Building a RAG System That Doesn't Hallucinate
A practical guide to retrieval-augmented generation with quality guardrails — what works, what doesn't, and how to know the difference.

Most RAG tutorials show you how to stuff documents into a vector database and call it a day. That works great in a demo. It falls apart in production.
The problem isn't the retrieval mechanism — it's everything around it. Chunking strategy, embedding model choice, re-ranking, prompt design, and what to do when retrieval fails. Get any one of these wrong and your system confidently answers questions with made-up information.
Here's how to build one that actually works.
The Three Failure Modes You Need to Understand
Before writing a single line of code, understand where RAG systems break:
1. Retrieval misses — The right chunk exists in your knowledge base, but the semantic search doesn't find it. This happens when your query and the relevant document use different vocabulary, or when the answer is spread across multiple chunks.
2. Context flooding — You retrieve too many chunks, the relevant information gets buried in a long context window, and the model ignores it. More context isn't always better.
3. Faithful but wrong — The model accurately reports what's in the retrieved context — but the retrieved context was the wrong thing. The model never says "I don't know."
The core principle
A RAG system can only be as good as your retrieval. Improving your retrieval strategy almost always beats improving your prompt.
Chunking: The Decision That Affects Everything Downstream
Document chunking is where most RAG systems go wrong first. Fixed-size chunking (e.g., 512 tokens with 50-token overlap) is easy to implement but semantically blind — it splits sentences and cuts concepts in half.
Better approaches:
Semantic chunking — Split at natural boundaries (paragraphs, sections, sentences) rather than fixed character counts. LangChain's SemanticChunker and LlamaIndex's node parsers both offer this.

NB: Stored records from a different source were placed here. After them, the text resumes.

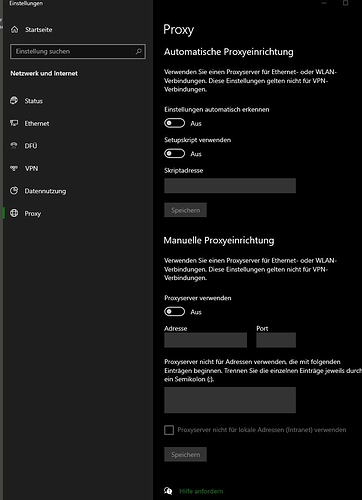Click the search magnifier icon
This screenshot has height=500, width=362.
[x=139, y=51]
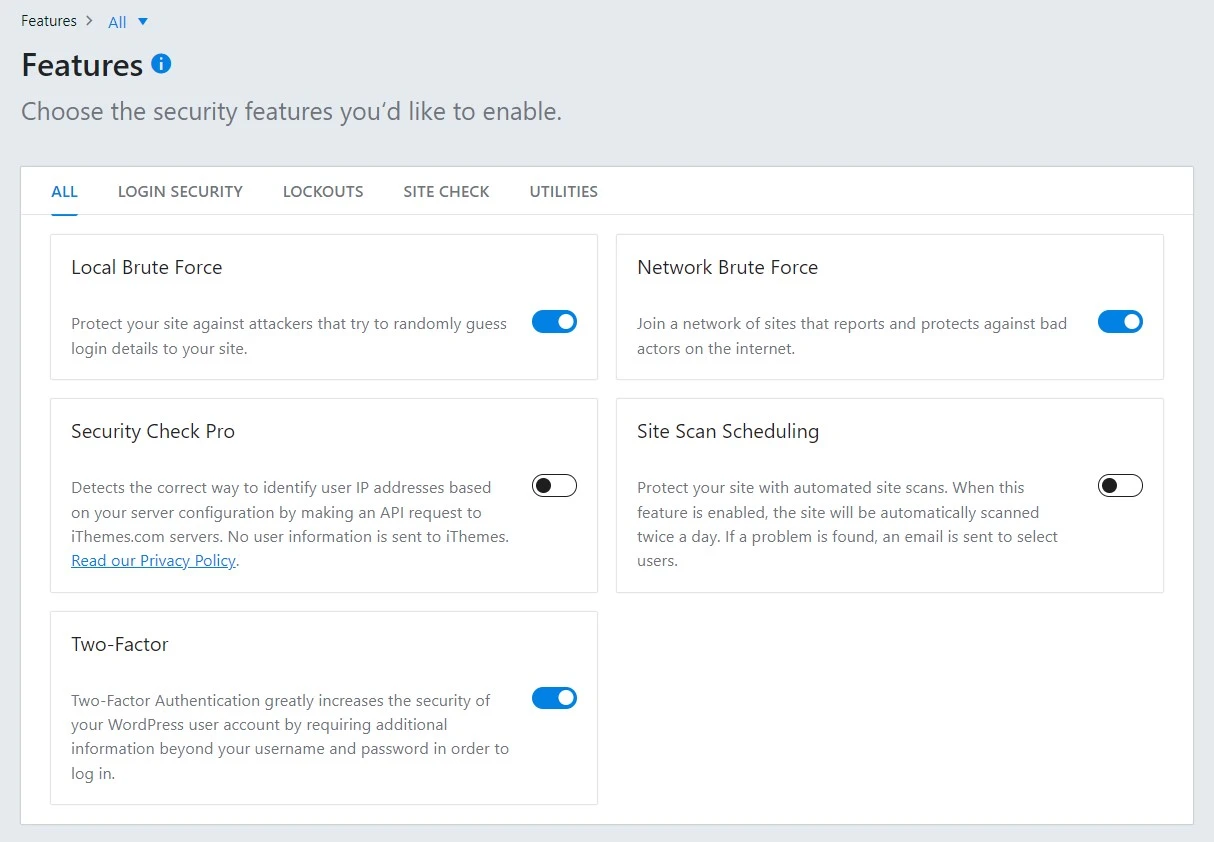
Task: Toggle off Two-Factor authentication
Action: [554, 698]
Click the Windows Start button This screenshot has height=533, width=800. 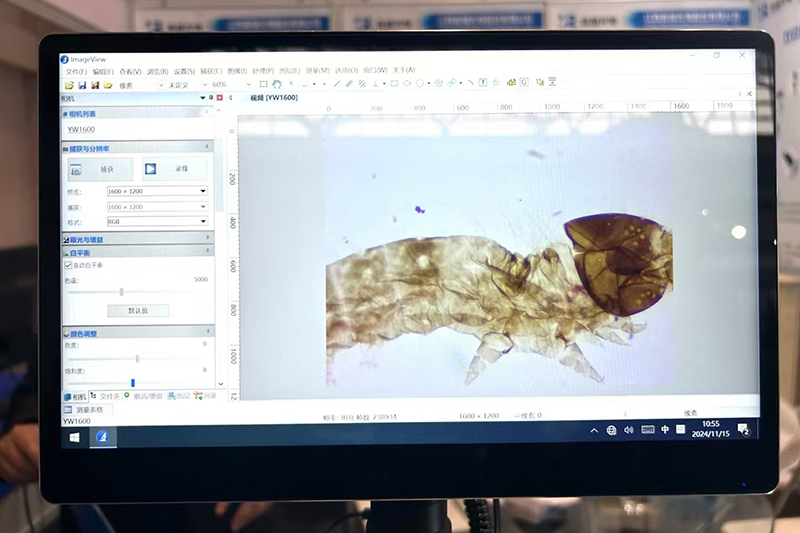click(x=75, y=436)
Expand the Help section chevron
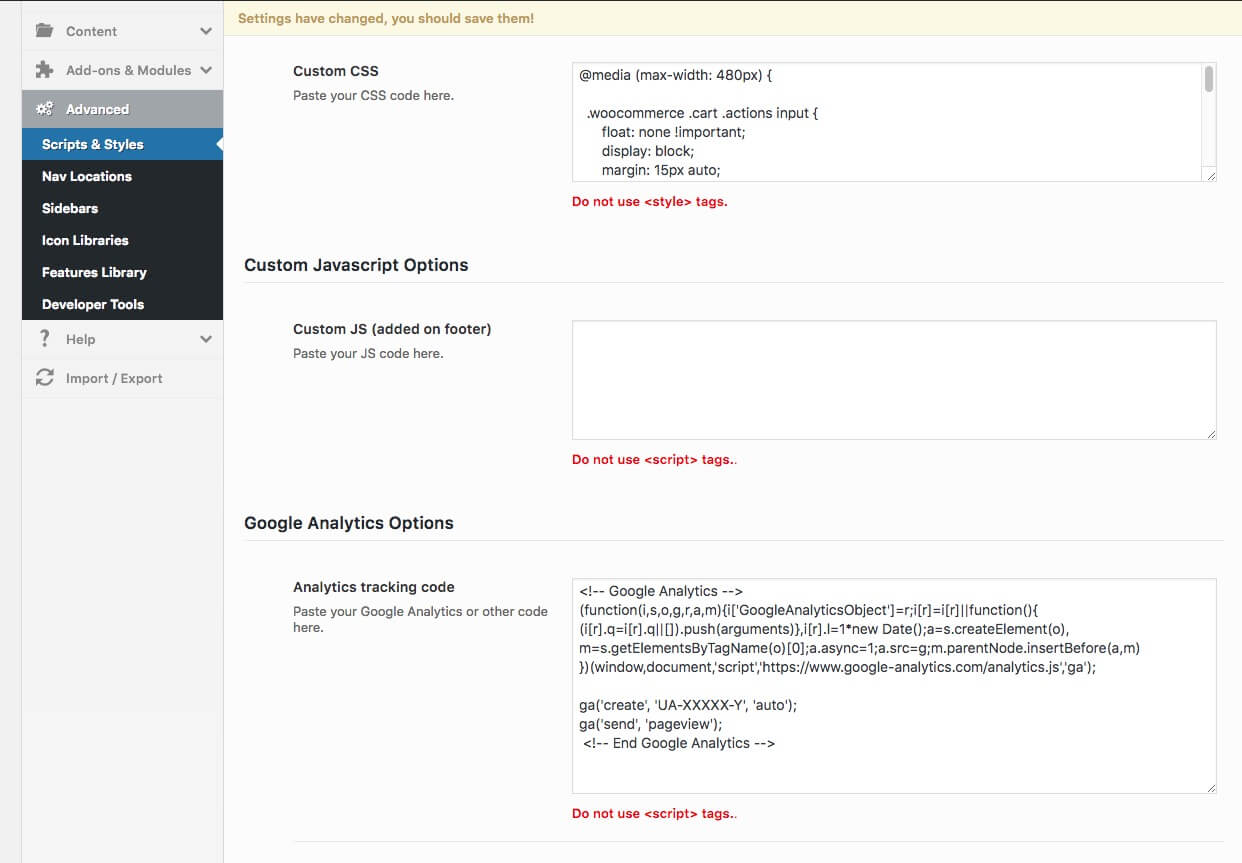This screenshot has width=1242, height=863. coord(206,339)

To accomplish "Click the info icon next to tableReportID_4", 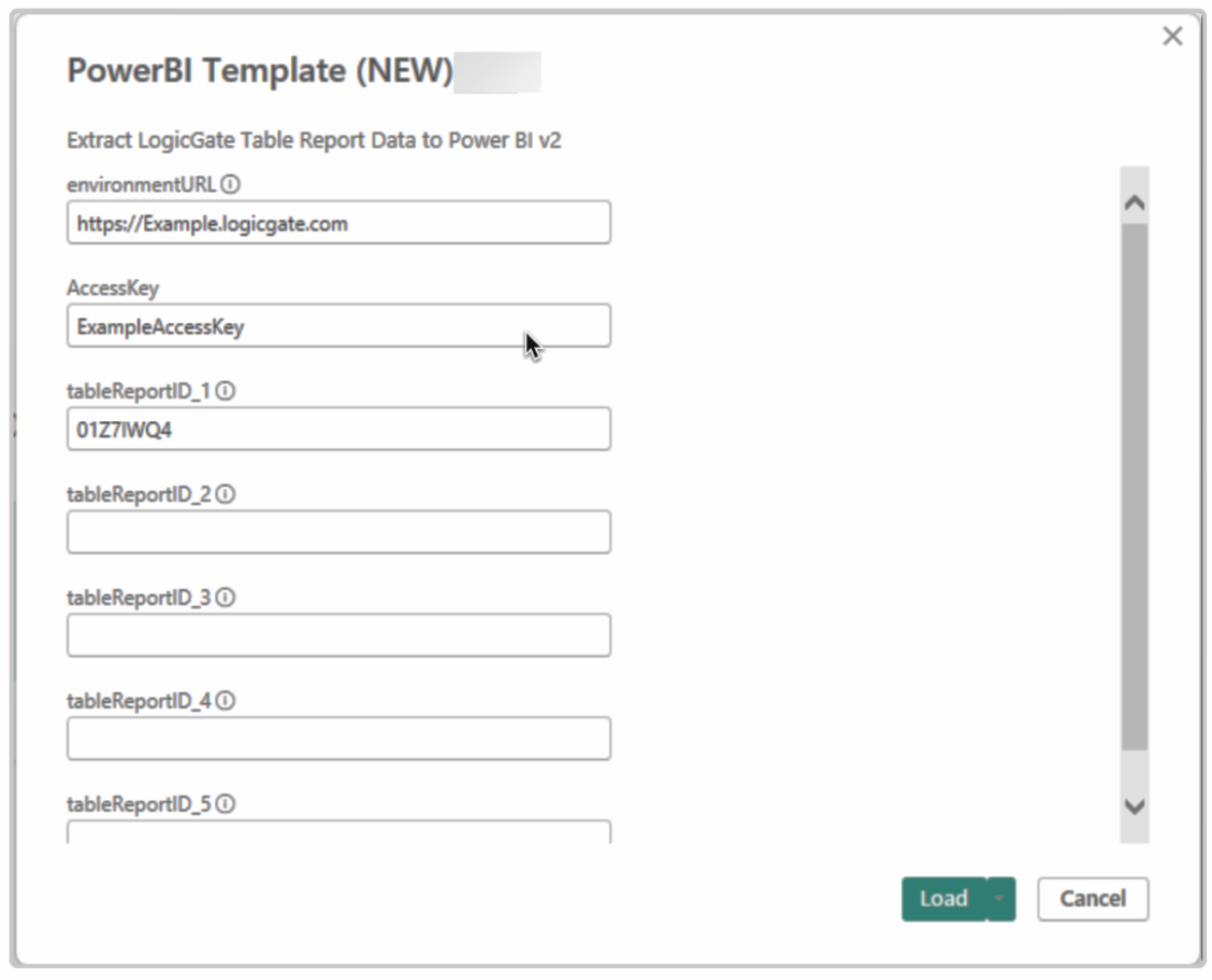I will 225,700.
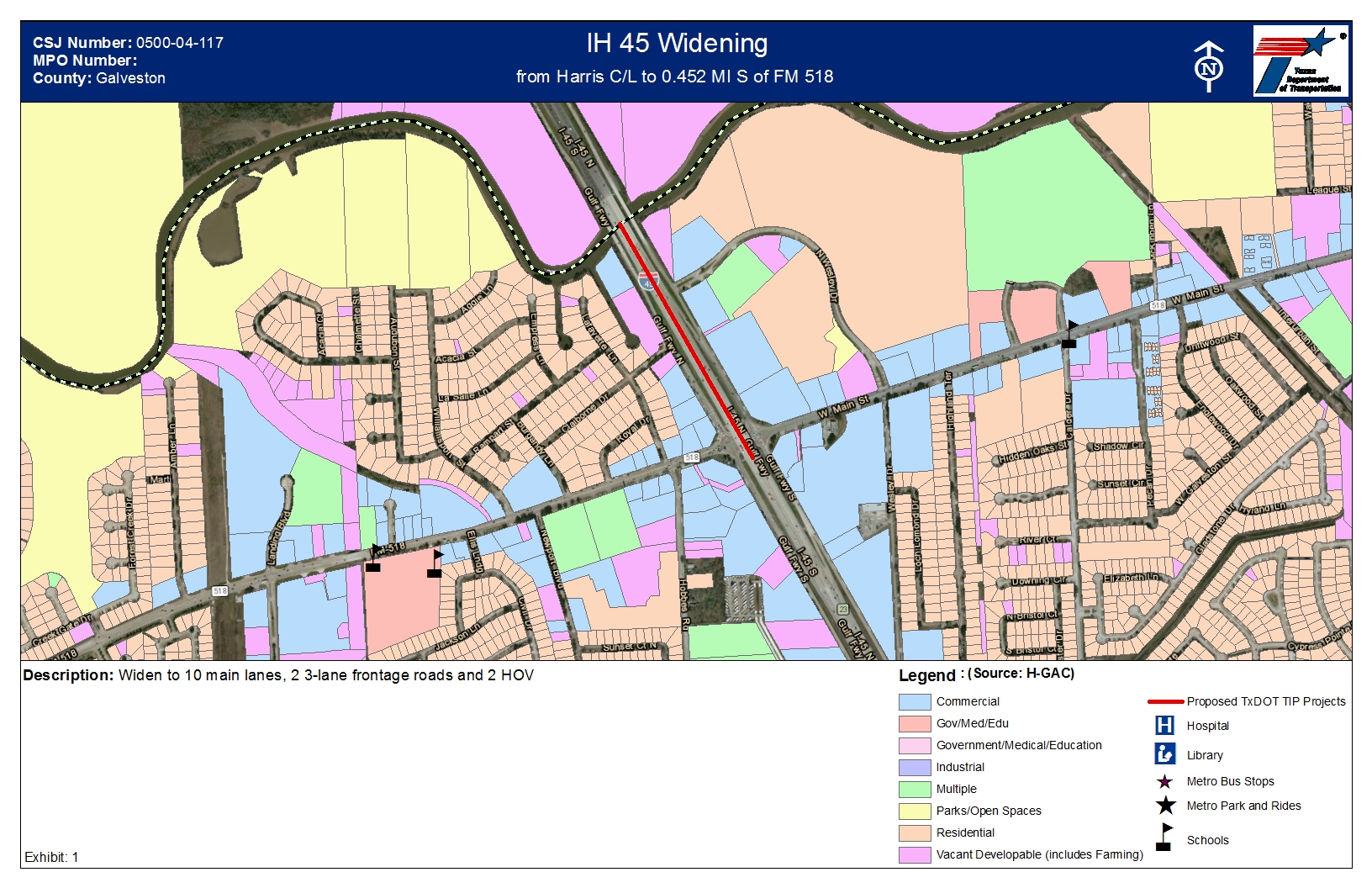
Task: Click the 518 route shield west of I-45
Action: click(691, 457)

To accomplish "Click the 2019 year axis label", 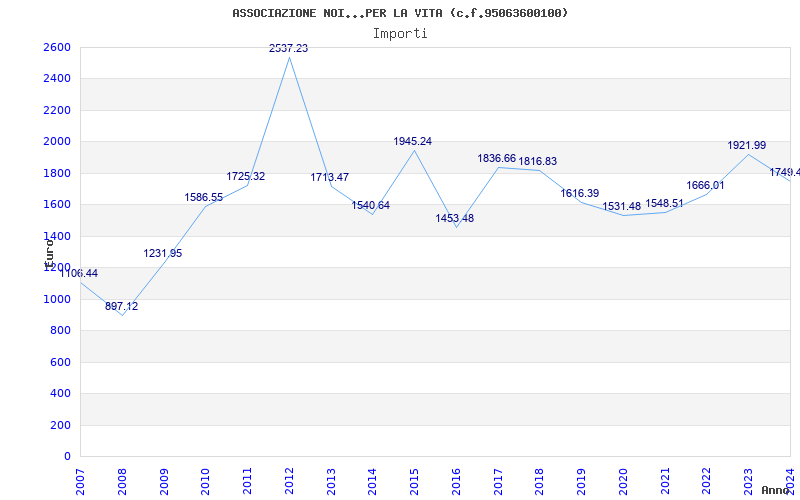I will pyautogui.click(x=581, y=482).
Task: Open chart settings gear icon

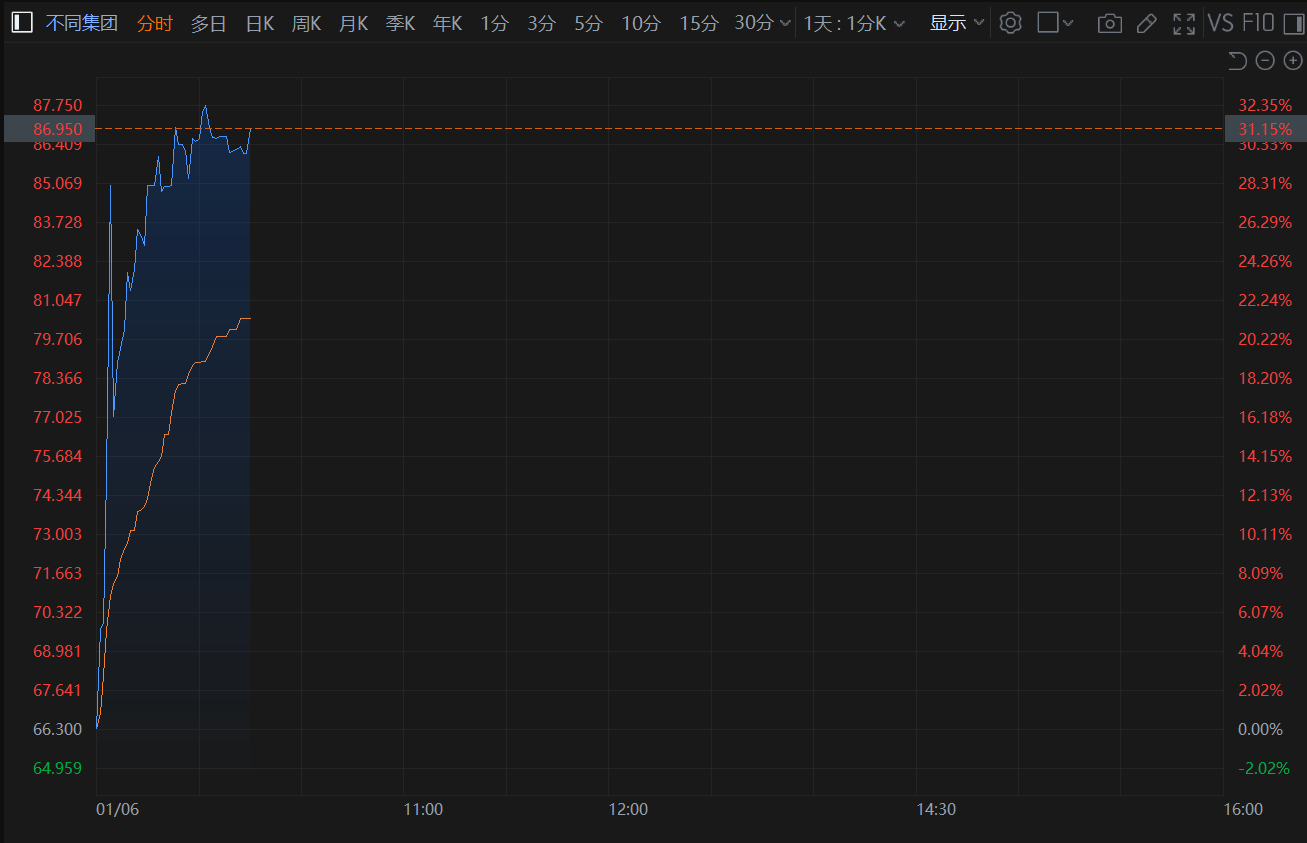Action: (1010, 23)
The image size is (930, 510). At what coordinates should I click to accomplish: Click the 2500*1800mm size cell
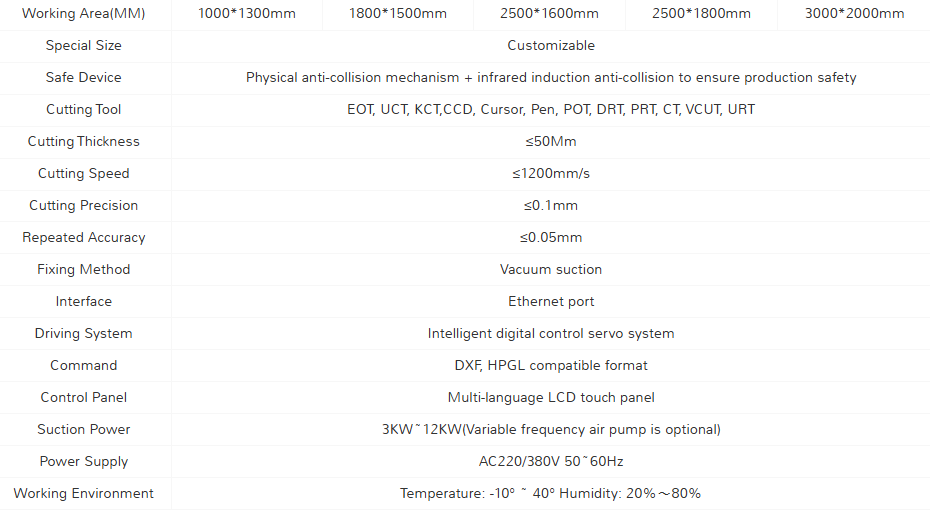701,13
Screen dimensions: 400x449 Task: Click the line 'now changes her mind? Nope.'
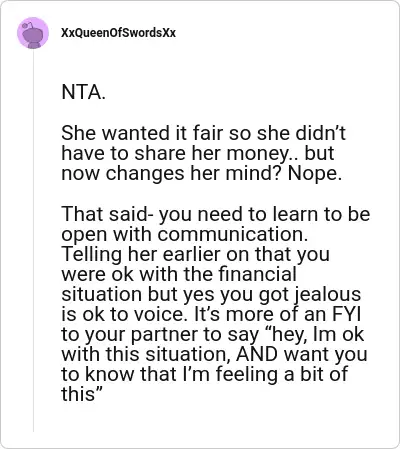[x=202, y=173]
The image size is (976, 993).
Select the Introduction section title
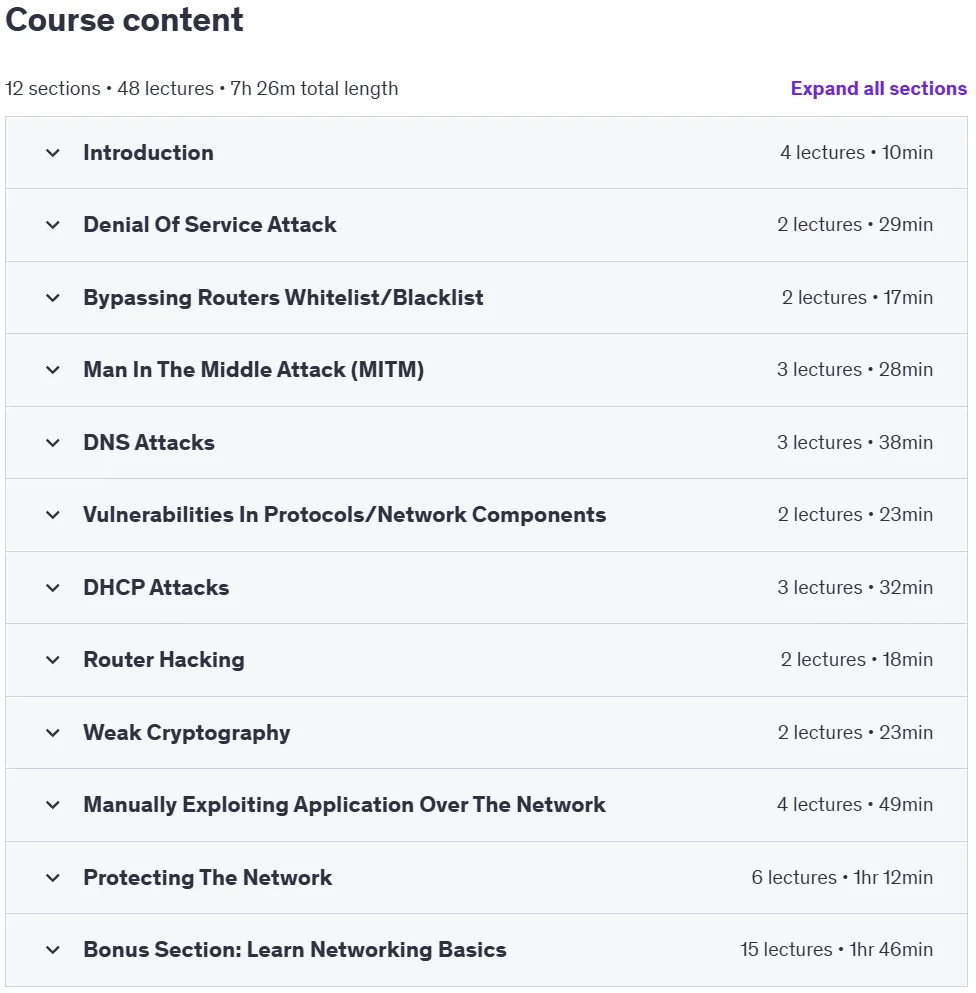(148, 153)
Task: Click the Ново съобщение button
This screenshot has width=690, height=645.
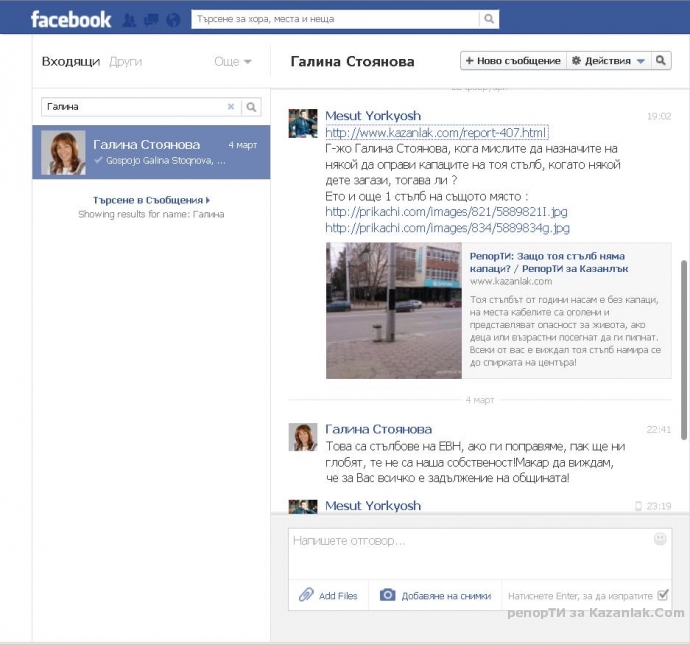Action: coord(513,61)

Hierarchical chunking — Maintain both small chunks (for precise retrieval) and larger parent chunks (for context). Retrieve the small chunk, but pass the parent to the model. This is called the "parent document retriever" pattern.
Proposition-based chunking — Extract atomic factual claims from your documents as individual chunks. More expensive but dramatically improves retrieval precision for question-answering tasks.
from langchain.text_splitter import RecursiveCharacterTextSplitter
splitter = RecursiveCharacterTextSplitter(
chunk_size=800,
chunk_overlap=100,
separators=["\n\n", "\n", ".", "!", "?", ",", " ", ""],
)
chunks = splitter.split_documents(docs)Re-ranking: The Step Most People Skip
Vector similarity search is fast but imprecise. The top-10 results by cosine similarity are not necessarily the top-10 by relevance to your query.
Cross-encoder re-rankers fix this. They take your query and each retrieved chunk as a pair and score them together — much more accurate than vector similarity, but too slow to run on the full corpus.
The pattern is: retrieve 20–50 candidates with vector search, then re-rank with a cross-encoder, then pass the top 4–6 to the model.
from sentence_transformers import CrossEncoder
reranker = CrossEncoder("cross-encoder/ms-marco-MiniLM-L-6-v2")
# Retrieved chunks from vector search
candidates = vectorstore.similarity_search(query, k=20)
# Re-rank
scores = reranker.predict([(query, chunk.page_content) for chunk in candidates])
ranked = sorted(zip(scores, candidates), key=lambda x: x[0], reverse=True)
top_chunks = [chunk for _, chunk in ranked[:5]]Teaching the Model to Say "I Don't Know"
This is the hardest part. By default, language models will generate a plausible-sounding answer even when the retrieved context doesn't support it.
Two techniques help:
Explicit instruction in the system prompt:
Answer the question based ONLY on the context provided below.
If the context does not contain enough information to answer the question,
say "I don't have enough information to answer that accurately" —
do NOT make up or infer an answer.Grounding verification — After generation, run a second LLM call that checks whether each claim in the response is supported by the retrieved context. Flag or filter responses that contain unsupported claims.
Monitor in production
Log every query, retrieved chunks, and response. Review the misses weekly. You'll quickly see patterns — common queries your chunking doesn't handle, vocabulary gaps between queries and documents, or whole topic areas that aren't covered.
The Production Checklist
Before shipping a RAG system:
- [ ] Evaluate retrieval quality separately from generation quality
- [ ] Test with adversarial queries that should return "I don't know"
- [ ] Measure hallucination rate on a holdout set
- [ ] Set up query logging and response feedback collection
- [ ] Define a clear escalation path for failed retrievals
- [ ] Monitor embedding API costs and latency
RAG done right is genuinely powerful. RAG done wrong is a liability. The difference is usually in the details above.